Jakarta, BEM PTNU News- Badan Eksekutif Mahasiswa Perguruan Tinggi Nahdlatul Ulama (BEM PTNU) Se-Nusantara menyatakan dukungan penuh terhadap Kepolisian Republik Indonesia (Polri) dalam penegakan hukum terhadap Roy Suryo. Dukungan tersebut disampaikan sebagai bentuk komitmen mahasiswa terhadap supremasi hukum, etika publik, dan stabilitas nasional.
Sekretaris Nasional BEM PTNU Se-Nusantara, Arip Muztabasani, menilai pernyataan dan tindakan publik Roy Suryo telah melampaui batas etika komunikasi serta mengabaikan tanggung jawab sosial seorang figur publik. Menurutnya, kebebasan berekspresi tidak dapat dimaknai secara liar tanpa mempertimbangkan dampak sosial dan moral di ruang publik.
“Kebebasan berekspresi adalah hak konstitusional, namun ketika ekspresi berubah menjadi provokasi yang mencemarkan nama baik dan menimbulkan keresahan, negara wajib hadir menegakkan hukum.

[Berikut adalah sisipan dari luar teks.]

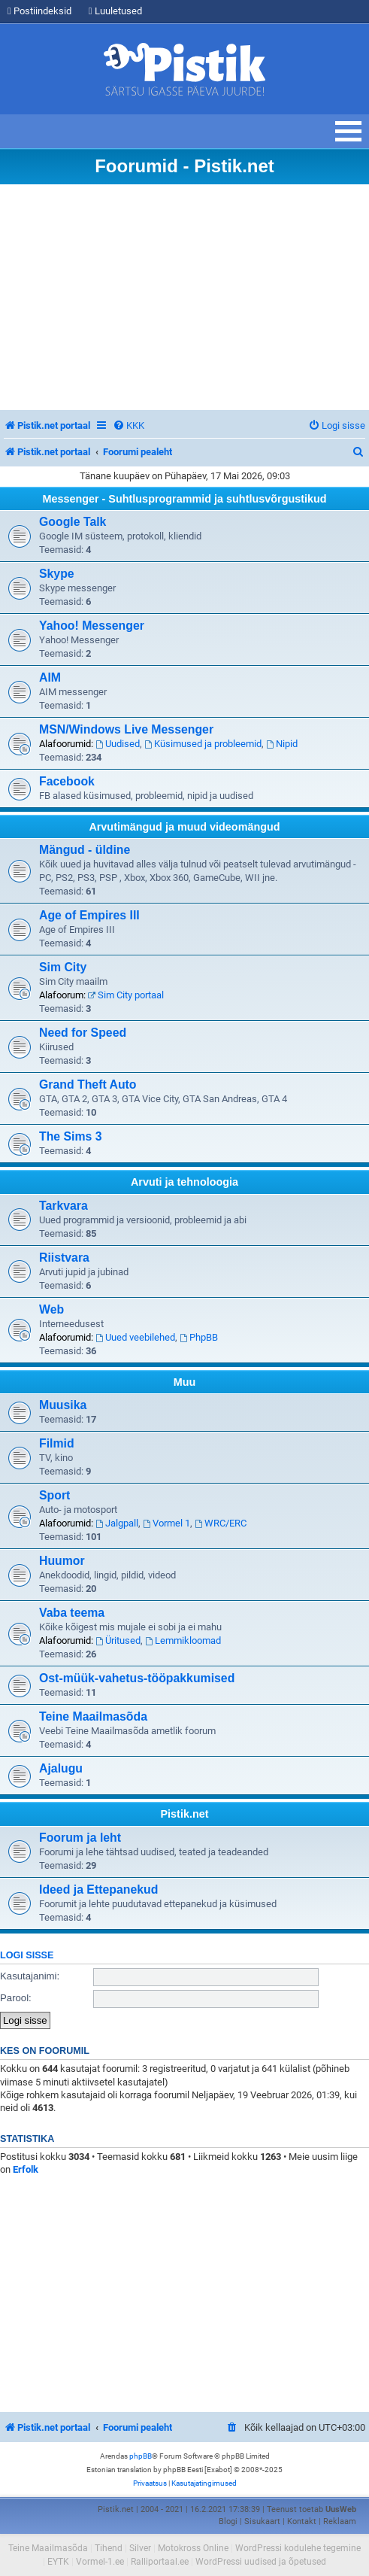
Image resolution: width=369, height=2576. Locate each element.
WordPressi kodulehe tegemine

Kami mendukung langkah Polri untuk bertindak tegas dan profesional,” ujarnya.
Arip menjelaskan, secara akademis, perilaku komunikasi publik seperti yang dilakukan Roy Suryo bertentangan dengan teori etika komunikasi publik Habermas (1989), yang menempatkan ruang publik sebagai arena diskursus rasional dan bermartabat. Komunikasi publik seharusnya dibangun di atas dasar argumentasi yang dapat dipertanggungjawabkan secara moral dan ilmiah, bukan provokasi atau penghinaan terhadap individu maupun lembaga.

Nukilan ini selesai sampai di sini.